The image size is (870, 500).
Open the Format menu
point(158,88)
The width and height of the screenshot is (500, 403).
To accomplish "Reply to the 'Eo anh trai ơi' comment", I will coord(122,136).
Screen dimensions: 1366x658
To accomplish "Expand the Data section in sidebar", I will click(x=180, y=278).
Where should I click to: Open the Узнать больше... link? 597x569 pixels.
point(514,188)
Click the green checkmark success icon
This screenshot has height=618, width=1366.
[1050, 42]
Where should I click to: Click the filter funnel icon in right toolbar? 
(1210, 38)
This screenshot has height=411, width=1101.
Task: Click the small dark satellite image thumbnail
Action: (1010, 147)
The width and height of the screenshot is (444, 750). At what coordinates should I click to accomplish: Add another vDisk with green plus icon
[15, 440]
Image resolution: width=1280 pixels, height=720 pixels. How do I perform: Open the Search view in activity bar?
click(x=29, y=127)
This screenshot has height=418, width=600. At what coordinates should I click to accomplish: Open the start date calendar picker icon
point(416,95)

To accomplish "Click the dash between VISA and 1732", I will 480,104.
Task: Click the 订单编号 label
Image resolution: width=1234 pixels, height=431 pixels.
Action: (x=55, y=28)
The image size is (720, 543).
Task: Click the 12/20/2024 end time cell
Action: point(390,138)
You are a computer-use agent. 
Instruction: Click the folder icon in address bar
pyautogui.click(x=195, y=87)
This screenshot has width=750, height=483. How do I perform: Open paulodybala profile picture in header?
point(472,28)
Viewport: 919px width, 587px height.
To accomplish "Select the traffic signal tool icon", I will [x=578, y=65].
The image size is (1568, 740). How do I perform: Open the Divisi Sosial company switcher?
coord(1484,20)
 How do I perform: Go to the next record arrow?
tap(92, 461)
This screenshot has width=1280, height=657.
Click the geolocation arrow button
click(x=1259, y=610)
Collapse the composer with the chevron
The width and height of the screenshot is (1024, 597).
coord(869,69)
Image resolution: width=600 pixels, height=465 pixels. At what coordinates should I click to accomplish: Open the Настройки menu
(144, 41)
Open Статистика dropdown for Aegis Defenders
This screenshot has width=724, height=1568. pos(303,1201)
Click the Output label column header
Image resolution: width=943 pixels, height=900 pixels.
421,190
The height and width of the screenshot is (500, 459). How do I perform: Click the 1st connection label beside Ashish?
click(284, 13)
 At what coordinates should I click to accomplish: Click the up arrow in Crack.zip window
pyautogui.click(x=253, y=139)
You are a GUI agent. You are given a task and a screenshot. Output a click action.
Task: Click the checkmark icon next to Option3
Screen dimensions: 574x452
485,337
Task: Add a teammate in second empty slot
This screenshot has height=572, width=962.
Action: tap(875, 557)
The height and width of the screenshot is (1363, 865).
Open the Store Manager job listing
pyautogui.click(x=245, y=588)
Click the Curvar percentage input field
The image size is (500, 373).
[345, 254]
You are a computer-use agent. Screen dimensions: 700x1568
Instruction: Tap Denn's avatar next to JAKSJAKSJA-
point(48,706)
____
### Exercise requirements:
When you reach the line with "The width and height of the screenshot is (444, 750)." in the records above, start writing out lines exactly, and stop once the line with "Task: Click the 订单编号 label" has been written; include nothing else.

### Exercise result:
The width and height of the screenshot is (444, 750). At what coordinates should I click to accomplish: Add another vDisk with green plus icon
[15, 440]
Image resolution: width=1280 pixels, height=720 pixels. How do I perform: Open the Search view in activity bar?
click(x=29, y=127)
This screenshot has height=418, width=600. At what coordinates should I click to accomplish: Open the start date calendar picker icon
point(416,95)

To accomplish "Click the dash between VISA and 1732", I will 480,104.
Task: Click the 订单编号 label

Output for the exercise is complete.